Stored data
= Beginning of Section =

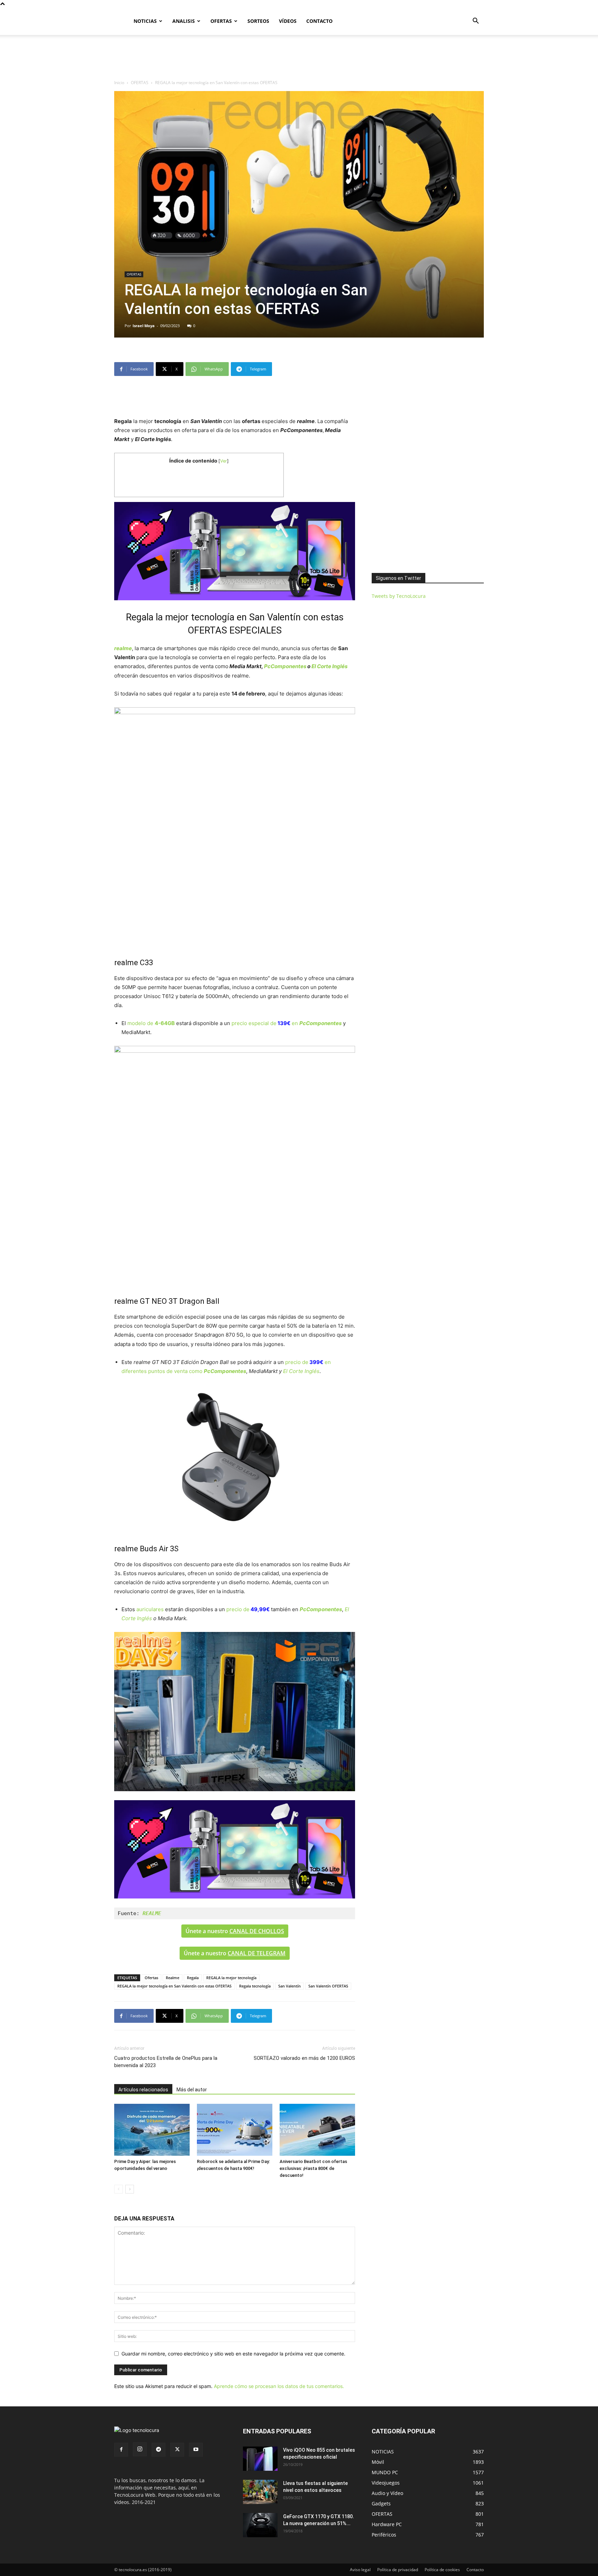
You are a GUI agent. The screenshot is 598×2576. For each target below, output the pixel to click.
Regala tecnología (255, 1986)
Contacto (475, 2570)
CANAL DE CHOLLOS (256, 1931)
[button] (475, 21)
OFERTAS (221, 21)
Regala (193, 1977)
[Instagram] (140, 2449)
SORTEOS (258, 21)
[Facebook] (121, 2450)
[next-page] (129, 2189)
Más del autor (191, 2089)
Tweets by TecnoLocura (399, 596)
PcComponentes (285, 666)
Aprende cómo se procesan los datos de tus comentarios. (279, 2386)
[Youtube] (196, 2450)
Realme (172, 1977)
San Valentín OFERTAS (328, 1986)
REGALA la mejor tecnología (231, 1977)
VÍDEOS (288, 21)
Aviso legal (360, 2570)
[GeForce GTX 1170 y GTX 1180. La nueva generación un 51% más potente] (260, 2525)
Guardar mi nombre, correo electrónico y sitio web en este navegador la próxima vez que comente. (233, 2354)
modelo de (151, 1023)
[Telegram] (158, 2450)
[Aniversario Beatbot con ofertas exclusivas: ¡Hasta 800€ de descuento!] (317, 2130)
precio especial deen (287, 1023)
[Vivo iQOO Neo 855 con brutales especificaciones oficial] (260, 2459)
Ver (223, 461)
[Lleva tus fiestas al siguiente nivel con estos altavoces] (260, 2492)
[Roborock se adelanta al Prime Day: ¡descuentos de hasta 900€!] (234, 2130)
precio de (248, 1609)
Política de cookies (442, 2570)
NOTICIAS (145, 21)
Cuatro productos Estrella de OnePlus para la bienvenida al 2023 (165, 2061)
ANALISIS (183, 21)
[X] (177, 2450)
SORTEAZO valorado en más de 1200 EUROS (304, 2058)
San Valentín (289, 1986)
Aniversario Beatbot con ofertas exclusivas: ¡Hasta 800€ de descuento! (313, 2168)
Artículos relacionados (143, 2089)
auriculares (150, 1609)
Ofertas (151, 1977)
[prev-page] (118, 2189)
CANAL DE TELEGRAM (257, 1953)
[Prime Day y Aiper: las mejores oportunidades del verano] (152, 2130)
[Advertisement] (299, 58)
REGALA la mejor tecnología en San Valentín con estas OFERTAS (174, 1986)
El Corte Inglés (329, 666)
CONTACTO (319, 21)
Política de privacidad (397, 2570)
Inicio (119, 83)
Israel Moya (144, 325)
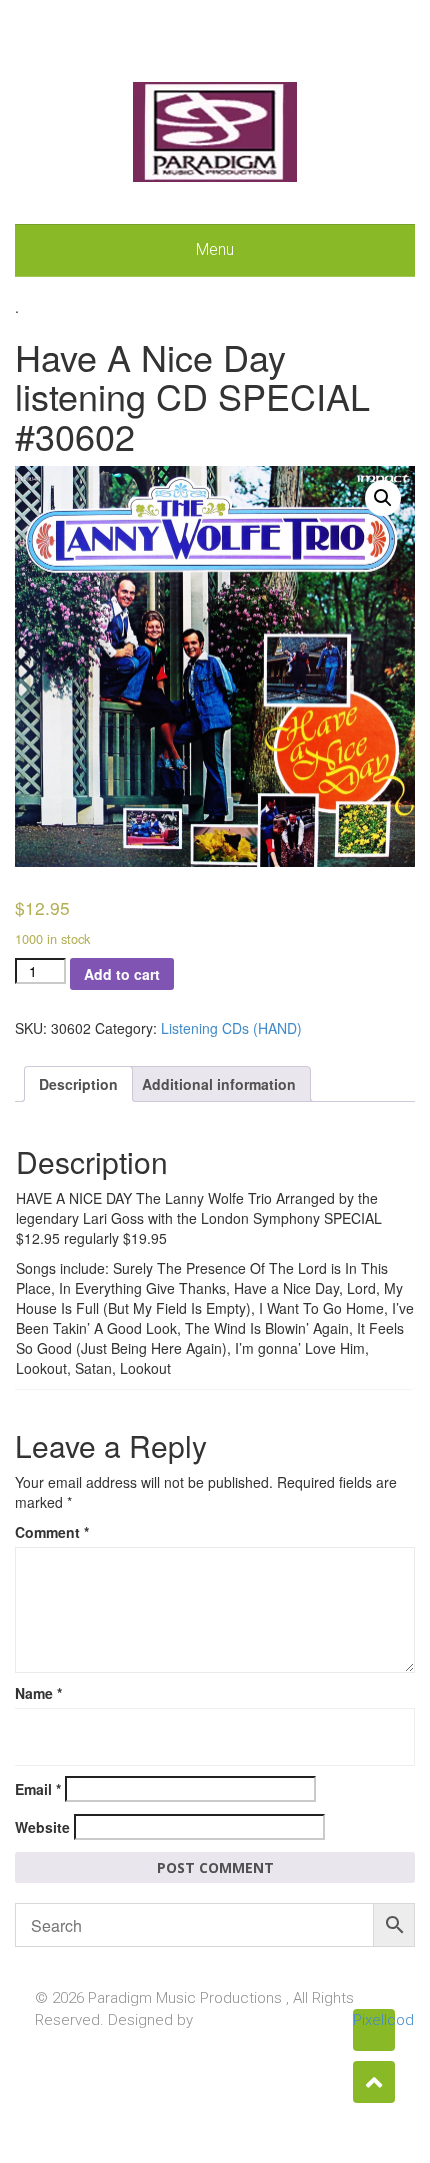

= End of Section =

When the word "Beatbot" shows up in a line of the entries, report that line.

[Aniversario Beatbot con ofertas exclusivas: ¡Hasta 800€ de descuento!] (317, 2130)
Aniversario Beatbot con ofertas exclusivas: ¡Hasta 800€ de descuento! (313, 2168)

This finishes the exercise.